# WHAT IS REQUIRED
Look through the entries that follow and return each line that has the string "computer".

# STORED DATA
--------------------------------------------------
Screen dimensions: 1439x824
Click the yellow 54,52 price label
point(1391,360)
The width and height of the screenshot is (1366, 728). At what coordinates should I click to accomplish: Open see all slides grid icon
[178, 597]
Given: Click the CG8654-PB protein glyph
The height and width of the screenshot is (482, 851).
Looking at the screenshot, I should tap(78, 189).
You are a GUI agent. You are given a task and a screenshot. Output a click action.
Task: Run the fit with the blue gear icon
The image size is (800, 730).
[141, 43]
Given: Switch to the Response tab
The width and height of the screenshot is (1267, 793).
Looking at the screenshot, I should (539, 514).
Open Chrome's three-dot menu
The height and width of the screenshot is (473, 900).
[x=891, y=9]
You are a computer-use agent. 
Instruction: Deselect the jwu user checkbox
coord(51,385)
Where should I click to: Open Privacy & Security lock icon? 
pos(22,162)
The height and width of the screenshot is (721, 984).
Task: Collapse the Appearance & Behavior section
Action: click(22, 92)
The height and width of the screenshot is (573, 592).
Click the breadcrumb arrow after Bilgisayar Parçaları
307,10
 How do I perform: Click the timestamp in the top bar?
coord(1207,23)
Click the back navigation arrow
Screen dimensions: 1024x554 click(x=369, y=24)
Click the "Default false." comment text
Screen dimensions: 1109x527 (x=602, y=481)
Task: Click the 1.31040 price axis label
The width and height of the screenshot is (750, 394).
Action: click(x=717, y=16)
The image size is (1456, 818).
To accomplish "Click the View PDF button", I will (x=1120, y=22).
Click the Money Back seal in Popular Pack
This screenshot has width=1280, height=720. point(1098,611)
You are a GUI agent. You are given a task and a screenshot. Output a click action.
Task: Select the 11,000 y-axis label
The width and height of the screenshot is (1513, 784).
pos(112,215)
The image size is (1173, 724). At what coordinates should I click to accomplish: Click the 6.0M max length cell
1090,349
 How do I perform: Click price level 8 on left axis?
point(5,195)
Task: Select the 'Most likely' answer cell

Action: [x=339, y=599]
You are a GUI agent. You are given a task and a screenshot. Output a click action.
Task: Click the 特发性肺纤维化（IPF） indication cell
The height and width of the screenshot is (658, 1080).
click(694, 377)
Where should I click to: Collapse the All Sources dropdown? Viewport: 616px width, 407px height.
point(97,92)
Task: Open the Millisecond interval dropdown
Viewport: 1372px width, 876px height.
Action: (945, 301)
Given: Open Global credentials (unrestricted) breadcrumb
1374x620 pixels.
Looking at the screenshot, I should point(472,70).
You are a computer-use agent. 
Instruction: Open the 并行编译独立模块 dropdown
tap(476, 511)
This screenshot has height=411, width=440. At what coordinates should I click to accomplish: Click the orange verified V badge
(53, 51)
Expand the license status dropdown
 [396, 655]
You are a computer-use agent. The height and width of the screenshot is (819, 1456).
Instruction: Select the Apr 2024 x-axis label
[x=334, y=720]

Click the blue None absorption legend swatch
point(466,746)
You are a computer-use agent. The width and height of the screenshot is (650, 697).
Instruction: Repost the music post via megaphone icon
--------------------------------------------------
# RESPONSE TO THE TASK
You are a computer-use agent. 
You are a computer-use agent. 
You are a computer-use agent. The height and width of the screenshot is (819, 1456).
You are a computer-use agent. The width and height of the screenshot is (650, 697).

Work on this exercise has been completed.